The Road Is Long: Unreleased Live Recordings, 1978 World Tour



The Road Is Long: 1978 World Tour
Repossession Blues - February 24
It's All Over Now, Baby Blue - July 6
I Threw It All Away - February 24
We Better Talk This Over - December 10
Tangled Up In Blue - June 7
I Don't Believe You - June 7
True Love Tends To Forget - July 8
Coming From The Heart - October 31
Am I Your Stepchild - December 9
Senor - December 10
If You See Her, Say Hello - February 24
The Man In Me - July 6
One Of Us Must Know - July 7
You're A Big Girl Now - February 24
Do Right To Me, Baby - December 16
Girl From The North Country - December 10
Changing Of The Guards - December 10

Lossless Links:

No MP3 links by request of the tapers

This is a companion to the long and winding road that Bob Dylan took through the year of 1978. Biographical details aside, it was a fascinating year for Dylan's art, as he released a loud, brassy record full of mysticism and imagery while touring the world performing some of the most radical rearrangements of his back catalog. Surely, it's a lot to take in.

Unfortunately, the tapes from this era are inconsistent in quality, due to the technical limitations of the time. The complexity of the arrangements were ill-suited even to the studio process for Street Legal, so it is not surprising that the enterprising bootleggers of 1978 were able to capture the mystery and majesty, but not always the subtlety of these rapturous concerts. Some tapes stand out, however, as the cream of the crop - these are a stronger document than even the contemporary release of Dylan's At Budokan.
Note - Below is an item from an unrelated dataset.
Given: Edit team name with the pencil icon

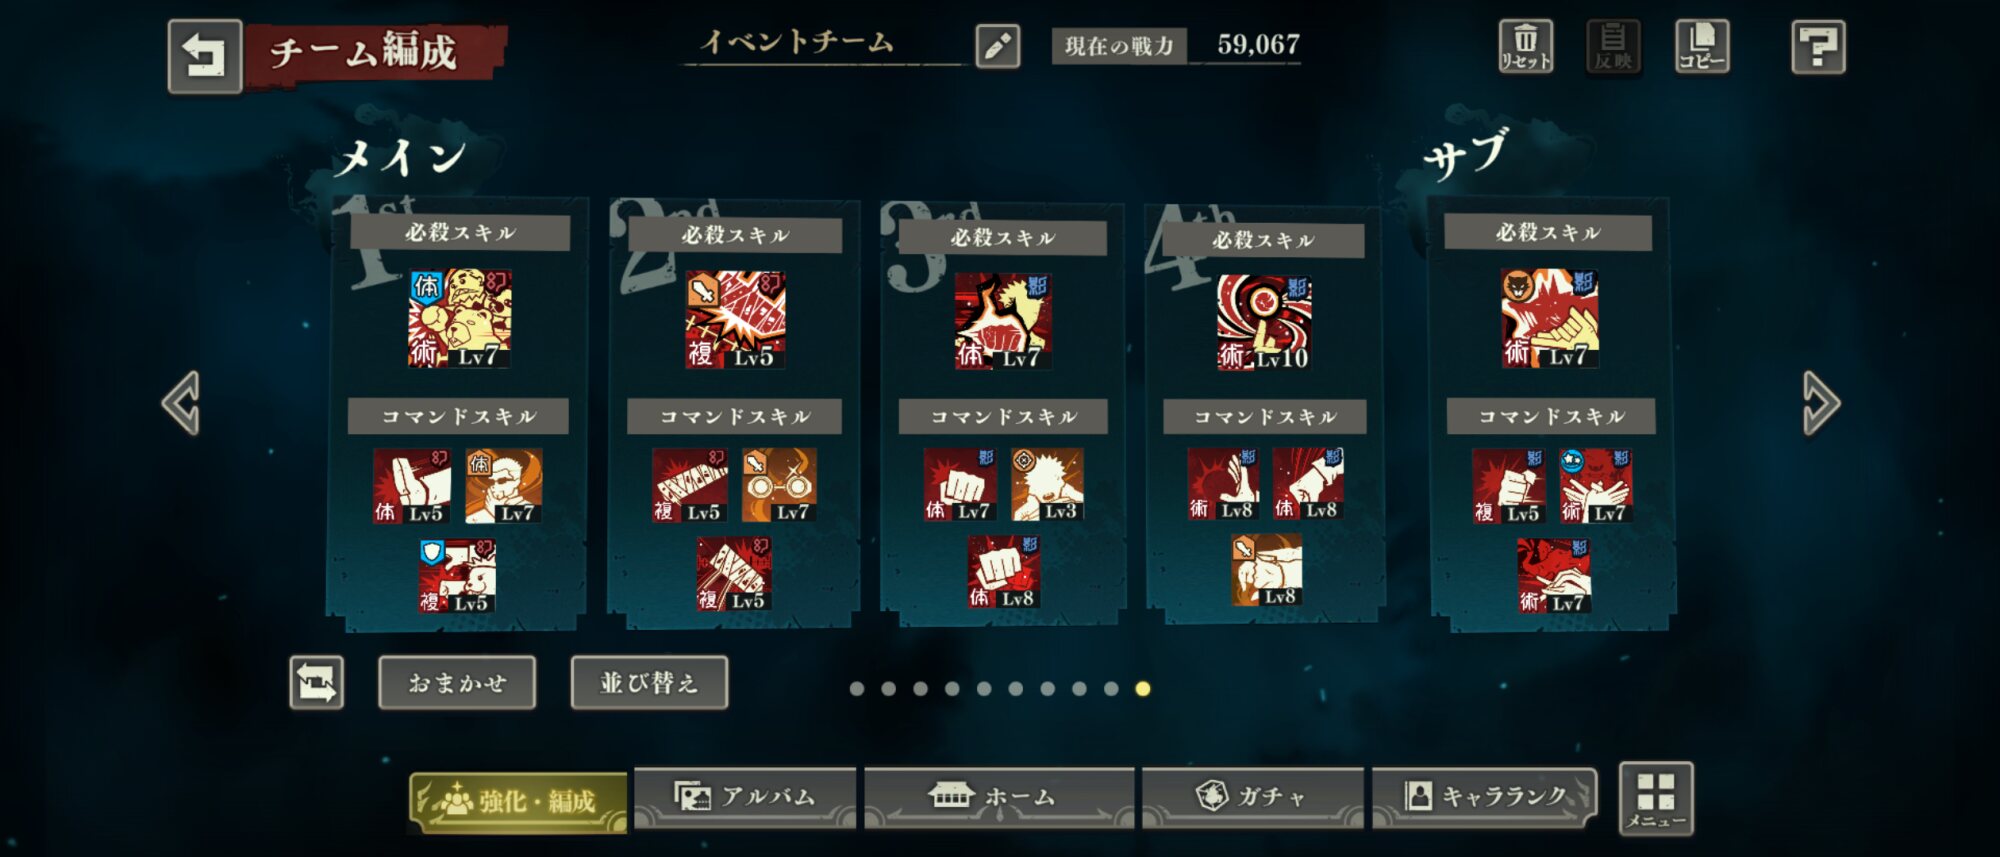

I'm speaking of tapes like Charlotte, Tokyo, Paris, Columbia, and more. Without these brilliant tapers, who but those in attendance could have heard the passionate "Coming From The Heart" from October 31, or this dramatic "Tangled Up In Blue" from June 7? Please bear in mind that this compilation focuses on the cleanest tapes of '78, so some brilliant performances on muddier recordings have been omitted.

Though the tour has its detractors, and fits somewhat uncomfortably between the fire of the Rolling Thunder Revue and the brimstone of the Gospel Tours, there is brilliance to be found here. I set out to make a companion to At Budokan that would round out the year's best performances of songs not included on that release. This CD has what I would consider to be the definitive "Man In Me" and "Changing of the Guards." Also, "Do Right To Me, Baby" appears here, the first performance of a Gospel-era song. Change was in the air at Dylan's December shows in 1978, and this song points toward the years to come. I wanted to get these and more songs down in one place for the newcomer to Bob Dylan's live bootlegs. Hopefully the veterans will find something of merit here as well.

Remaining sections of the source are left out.